#TBT / Thursday Rewind: "The Gift of Self-Acceptance"
The goddamn holidays. Why do they test us so? Is it because we suddenly find ourselves in close proximity to our loved ones? Or is it because we find ourselves wanting as we enter into conflicts, subtle or overt, with persons to whom we’ve been bound in merriment? Why does this season of celebration often feel like something we must endure?
It’s all about desire and acceptance. These food-focused and gift-giving holidays put us in the modes of production, acquisition and consumption — rinse, repeat. There’s no way you’re going to make it through December without thinking about yourself in terms of lack, or excess, or both. Having just survived a fairly undramatic Thanksgiving (at which my mother and mother-in-law duked it out across the table on the topic of Technology: good or bad?), I’m trying to step back and understand what it is about the holidays that makes me feel un-centered.
Let’s start with one of the primary holiday stressors: worrying about interacting with relatives and potentially saying the wrong thing. For parents of trans kids, and for trans kids themselves, there can be a lot of drama around the holidays, and this usually involves misgendering and deadnaming. A friend of mine mentioned the other day that she had to talk to her cishet husband for two hours to convince him that adhering to a person’s desired pronouns was not an inconvenience to him; that it did, in fact, have nothing to do with him.

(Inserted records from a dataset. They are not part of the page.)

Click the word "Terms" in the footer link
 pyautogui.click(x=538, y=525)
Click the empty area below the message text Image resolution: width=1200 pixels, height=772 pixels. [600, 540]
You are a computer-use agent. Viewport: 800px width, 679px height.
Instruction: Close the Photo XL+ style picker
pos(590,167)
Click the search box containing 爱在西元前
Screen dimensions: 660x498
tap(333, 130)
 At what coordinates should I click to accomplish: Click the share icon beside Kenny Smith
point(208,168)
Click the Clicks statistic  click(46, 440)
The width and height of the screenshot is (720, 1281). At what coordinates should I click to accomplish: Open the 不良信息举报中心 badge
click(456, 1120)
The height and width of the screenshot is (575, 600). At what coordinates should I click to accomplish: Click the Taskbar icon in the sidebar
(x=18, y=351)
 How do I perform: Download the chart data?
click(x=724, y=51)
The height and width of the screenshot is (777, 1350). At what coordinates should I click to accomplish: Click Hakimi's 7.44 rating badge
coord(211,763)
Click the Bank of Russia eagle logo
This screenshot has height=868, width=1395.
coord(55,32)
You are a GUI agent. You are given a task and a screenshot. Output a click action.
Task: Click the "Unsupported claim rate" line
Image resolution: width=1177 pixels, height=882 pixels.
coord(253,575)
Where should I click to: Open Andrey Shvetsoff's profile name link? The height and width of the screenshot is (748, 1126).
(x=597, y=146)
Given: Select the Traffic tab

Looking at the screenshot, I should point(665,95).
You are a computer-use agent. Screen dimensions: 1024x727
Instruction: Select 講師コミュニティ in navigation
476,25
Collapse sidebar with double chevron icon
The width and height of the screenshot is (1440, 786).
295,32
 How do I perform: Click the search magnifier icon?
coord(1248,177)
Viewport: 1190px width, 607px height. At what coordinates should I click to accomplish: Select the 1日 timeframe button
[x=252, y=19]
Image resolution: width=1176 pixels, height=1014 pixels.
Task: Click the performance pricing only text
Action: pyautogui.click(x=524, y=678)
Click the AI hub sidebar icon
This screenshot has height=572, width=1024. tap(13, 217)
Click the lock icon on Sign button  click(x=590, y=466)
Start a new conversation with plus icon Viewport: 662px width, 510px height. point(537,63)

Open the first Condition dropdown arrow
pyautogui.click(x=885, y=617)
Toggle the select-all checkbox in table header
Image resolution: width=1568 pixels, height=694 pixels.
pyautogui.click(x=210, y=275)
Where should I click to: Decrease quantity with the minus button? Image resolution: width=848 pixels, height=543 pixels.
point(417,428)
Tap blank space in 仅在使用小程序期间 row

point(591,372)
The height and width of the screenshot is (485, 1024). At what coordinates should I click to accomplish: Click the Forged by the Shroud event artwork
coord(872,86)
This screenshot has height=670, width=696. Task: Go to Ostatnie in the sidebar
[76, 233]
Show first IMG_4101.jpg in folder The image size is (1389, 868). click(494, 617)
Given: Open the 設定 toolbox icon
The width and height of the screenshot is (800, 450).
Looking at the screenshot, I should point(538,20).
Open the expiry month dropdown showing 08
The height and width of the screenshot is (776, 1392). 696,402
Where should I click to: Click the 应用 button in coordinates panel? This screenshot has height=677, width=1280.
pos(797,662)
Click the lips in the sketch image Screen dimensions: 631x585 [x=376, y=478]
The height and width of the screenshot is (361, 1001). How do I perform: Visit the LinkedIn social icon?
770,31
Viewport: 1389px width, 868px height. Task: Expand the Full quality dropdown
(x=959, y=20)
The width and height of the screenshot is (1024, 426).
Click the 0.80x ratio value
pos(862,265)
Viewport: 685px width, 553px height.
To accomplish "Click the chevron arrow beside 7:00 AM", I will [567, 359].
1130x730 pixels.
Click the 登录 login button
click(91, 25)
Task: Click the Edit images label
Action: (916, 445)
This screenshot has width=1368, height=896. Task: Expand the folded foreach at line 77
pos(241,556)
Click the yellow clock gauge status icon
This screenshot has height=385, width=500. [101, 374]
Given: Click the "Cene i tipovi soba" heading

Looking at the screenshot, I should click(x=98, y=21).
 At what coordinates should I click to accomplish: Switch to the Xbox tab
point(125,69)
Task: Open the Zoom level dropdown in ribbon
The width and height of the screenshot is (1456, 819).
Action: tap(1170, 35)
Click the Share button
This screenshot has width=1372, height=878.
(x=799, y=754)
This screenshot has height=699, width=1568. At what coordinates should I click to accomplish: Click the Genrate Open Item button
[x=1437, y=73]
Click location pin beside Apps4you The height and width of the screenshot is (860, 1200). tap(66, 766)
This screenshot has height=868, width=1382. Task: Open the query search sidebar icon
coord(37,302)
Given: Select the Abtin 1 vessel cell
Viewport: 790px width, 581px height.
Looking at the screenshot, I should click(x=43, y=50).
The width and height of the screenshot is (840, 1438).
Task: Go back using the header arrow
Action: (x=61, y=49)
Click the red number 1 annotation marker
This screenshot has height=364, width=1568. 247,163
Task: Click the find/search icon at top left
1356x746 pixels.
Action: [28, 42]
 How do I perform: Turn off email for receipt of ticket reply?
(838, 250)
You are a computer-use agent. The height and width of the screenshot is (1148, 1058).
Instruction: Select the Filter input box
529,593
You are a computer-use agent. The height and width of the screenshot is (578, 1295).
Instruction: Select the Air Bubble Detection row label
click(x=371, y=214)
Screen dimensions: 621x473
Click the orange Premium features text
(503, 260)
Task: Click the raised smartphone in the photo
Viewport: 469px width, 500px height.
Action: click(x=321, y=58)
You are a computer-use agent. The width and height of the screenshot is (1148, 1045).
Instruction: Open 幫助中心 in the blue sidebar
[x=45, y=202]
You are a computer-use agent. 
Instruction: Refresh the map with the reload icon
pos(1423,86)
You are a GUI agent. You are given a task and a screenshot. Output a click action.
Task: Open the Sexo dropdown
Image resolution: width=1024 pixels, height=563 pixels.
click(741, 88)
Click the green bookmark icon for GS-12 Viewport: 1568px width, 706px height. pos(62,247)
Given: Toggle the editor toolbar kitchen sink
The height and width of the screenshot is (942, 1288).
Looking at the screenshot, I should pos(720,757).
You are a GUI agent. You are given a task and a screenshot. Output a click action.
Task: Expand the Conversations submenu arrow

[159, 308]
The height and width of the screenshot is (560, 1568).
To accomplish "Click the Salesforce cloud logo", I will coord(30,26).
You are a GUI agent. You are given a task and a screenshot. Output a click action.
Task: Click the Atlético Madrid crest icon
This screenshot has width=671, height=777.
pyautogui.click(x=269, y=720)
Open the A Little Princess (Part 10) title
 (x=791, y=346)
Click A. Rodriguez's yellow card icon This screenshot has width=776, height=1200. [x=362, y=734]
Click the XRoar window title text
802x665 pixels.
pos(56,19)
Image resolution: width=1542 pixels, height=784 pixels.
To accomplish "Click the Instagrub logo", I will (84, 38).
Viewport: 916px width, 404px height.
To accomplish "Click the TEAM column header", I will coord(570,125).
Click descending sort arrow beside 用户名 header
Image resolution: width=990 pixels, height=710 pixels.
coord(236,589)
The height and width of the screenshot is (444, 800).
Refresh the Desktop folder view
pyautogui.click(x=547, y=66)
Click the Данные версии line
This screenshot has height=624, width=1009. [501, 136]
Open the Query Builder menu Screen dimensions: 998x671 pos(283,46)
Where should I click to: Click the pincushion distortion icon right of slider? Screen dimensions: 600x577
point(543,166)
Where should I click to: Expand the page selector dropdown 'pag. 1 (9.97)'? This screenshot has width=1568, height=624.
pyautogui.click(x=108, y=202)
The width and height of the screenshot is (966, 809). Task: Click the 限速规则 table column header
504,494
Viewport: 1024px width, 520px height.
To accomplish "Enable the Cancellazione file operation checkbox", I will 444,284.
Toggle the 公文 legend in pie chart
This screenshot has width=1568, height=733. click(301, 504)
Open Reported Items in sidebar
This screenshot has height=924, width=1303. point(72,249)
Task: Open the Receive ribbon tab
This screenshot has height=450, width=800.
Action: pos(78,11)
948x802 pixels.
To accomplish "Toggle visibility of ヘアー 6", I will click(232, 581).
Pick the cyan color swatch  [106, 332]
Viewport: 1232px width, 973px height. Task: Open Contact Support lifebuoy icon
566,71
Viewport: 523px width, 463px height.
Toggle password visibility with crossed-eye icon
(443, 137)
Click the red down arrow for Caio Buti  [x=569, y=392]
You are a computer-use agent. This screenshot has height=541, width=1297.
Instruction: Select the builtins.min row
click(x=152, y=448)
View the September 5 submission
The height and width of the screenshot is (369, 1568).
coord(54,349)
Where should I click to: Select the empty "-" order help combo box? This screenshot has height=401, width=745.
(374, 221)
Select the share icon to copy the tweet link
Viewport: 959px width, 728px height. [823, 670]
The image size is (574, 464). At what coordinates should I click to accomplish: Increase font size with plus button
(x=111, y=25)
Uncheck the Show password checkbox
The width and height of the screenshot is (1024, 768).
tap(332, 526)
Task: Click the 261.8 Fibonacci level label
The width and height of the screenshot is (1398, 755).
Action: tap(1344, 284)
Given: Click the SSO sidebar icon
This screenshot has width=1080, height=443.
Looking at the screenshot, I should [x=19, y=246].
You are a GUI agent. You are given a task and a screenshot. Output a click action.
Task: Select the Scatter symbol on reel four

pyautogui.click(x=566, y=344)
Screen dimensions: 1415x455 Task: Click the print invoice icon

Cishet folks like her husband feel put out because they think if they screw up, they’ll look bad, but also because they don’t want to put in the effort.
I know this because that was me years ago. Because stopping to think before you speak is hard. Because pausing while you are speaking and acknowledging, mid-sentence, that you did not get the name or gender right can feel embarrassing. Because in our culture we are taught that apologies must be difficult and elaborate. Because to admit that one was wrong is to admit failure. Here’s my advice: If you get in a tangle, keep your apology sincere and simple, and promptly move on.
Then there is the body. I figure almost no one in this world is wholly satisfied with their body. Why are we not more grateful for our corporeal containers? Why are we so concerned about what others think of them?
This is a nightmare for both cishet men and women. Those of us who are middle-aged (ahem) and especially concerned with their physical decline go to such great lengths with diet and exercise, Botox and retinoids, etc. We are, as people, constantly undertaking bodily modifications.
People seldom look askance at those who get gastric sleeve surgery, or women who opt for breast augmentation or reduction. Why do so many people consider a trans person’s desire to refashion their body into a body that feels right for them unnatural?
The biggest holiday stressor of all is desire. This season pressures us to express and relieve desire through spending. It converts emotion into dollars, then into an object we pass into the hands of our of loved one. Has our message been successfully conveyed?
We are creatures who need love, and the very definition of love is acceptance — the acceptance of oneself as one is.
Several years ago, when JJ and I were walking in the woods during the pandemic, they asked me, very much out of the blue, “When I turn eighteen, can I get top surgery?”
“Of course,” I said, not even believing the words as they left my mouth. I was, in fact, horrified by the idea of my child, only 11 at the time, having surgery to remove their breasts. But there I was, promising them I would get them this surgery even though I hated the thought of a knife coming anywhere near my kid’s body.
When I later shared my anxiety about this surgery with another mom, she pointed out that these kinds of breast modifications are fairly common. I started thinking about what breasts have done for me, which is not a whole lot.

I see you coming, Patriotic Mothers of America! I know you think I should be breast-feeding every infant on this planet, but our bodies are our bodies. You do you, I do me. I gave the gift of top surgery to my kid over a year ago. They have been very happy with their body ever since.
It wasn’t easy. Not much is nowadays. We think of the people all over the world who have suffered so much this past year. I wish you, my reader, the gift of self-acceptance. It sure is hard to come by! Personally, I’ve found that accepting others in the truest and deepest sense has brought me to the point of enlightenment where I am much less likely to commit acts of road rage against Trumpers. I wish you and your loved ones much gentleness and peace this holiday season. Let’s make it happen.